>>>>
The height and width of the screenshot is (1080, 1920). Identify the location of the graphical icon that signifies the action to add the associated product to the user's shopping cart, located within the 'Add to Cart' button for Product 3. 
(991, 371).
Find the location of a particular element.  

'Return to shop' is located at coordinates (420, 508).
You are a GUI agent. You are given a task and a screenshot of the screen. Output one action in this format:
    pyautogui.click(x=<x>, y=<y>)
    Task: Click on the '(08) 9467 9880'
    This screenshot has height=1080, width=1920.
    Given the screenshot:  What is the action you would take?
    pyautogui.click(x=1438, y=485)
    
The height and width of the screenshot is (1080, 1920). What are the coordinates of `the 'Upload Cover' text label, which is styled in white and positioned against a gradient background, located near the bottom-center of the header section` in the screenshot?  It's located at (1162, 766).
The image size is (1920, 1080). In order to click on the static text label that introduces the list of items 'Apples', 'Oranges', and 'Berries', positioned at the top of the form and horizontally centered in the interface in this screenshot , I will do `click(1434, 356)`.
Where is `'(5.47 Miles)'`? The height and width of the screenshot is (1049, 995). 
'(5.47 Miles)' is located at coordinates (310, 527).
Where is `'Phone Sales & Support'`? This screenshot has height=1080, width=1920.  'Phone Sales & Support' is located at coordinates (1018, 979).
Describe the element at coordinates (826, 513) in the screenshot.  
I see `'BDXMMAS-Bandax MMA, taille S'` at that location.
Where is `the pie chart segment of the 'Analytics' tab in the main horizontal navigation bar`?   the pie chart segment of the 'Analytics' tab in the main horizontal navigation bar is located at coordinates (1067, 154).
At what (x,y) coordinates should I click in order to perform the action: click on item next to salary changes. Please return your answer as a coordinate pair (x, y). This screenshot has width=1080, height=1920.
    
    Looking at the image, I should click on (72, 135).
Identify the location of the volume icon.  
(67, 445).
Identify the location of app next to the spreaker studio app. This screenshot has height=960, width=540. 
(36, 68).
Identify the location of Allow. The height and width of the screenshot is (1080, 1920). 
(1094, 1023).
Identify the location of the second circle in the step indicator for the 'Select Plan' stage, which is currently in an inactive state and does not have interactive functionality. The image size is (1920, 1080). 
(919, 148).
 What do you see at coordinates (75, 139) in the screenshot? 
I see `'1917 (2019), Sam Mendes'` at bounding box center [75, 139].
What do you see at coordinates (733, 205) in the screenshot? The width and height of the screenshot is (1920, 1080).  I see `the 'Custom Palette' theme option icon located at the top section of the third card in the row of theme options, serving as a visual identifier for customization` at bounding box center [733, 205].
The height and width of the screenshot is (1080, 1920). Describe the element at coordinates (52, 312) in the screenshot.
<<<<
Directions -> Copy out again, unchanged, the items from the line containing "At what (x,y)" up to and including the last line of the items.

Exercise response ->
At what (x,y) coordinates should I click in order to perform the action: click on item next to salary changes. Please return your answer as a coordinate pair (x, y). This screenshot has width=1080, height=1920.
    
    Looking at the image, I should click on (72, 135).
Identify the location of the volume icon.  
(67, 445).
Identify the location of app next to the spreaker studio app. This screenshot has height=960, width=540. 
(36, 68).
Identify the location of Allow. The height and width of the screenshot is (1080, 1920). 
(1094, 1023).
Identify the location of the second circle in the step indicator for the 'Select Plan' stage, which is currently in an inactive state and does not have interactive functionality. The image size is (1920, 1080). 
(919, 148).
 What do you see at coordinates (75, 139) in the screenshot? 
I see `'1917 (2019), Sam Mendes'` at bounding box center [75, 139].
What do you see at coordinates (733, 205) in the screenshot? The width and height of the screenshot is (1920, 1080).  I see `the 'Custom Palette' theme option icon located at the top section of the third card in the row of theme options, serving as a visual identifier for customization` at bounding box center [733, 205].
The height and width of the screenshot is (1080, 1920). Describe the element at coordinates (52, 312) in the screenshot.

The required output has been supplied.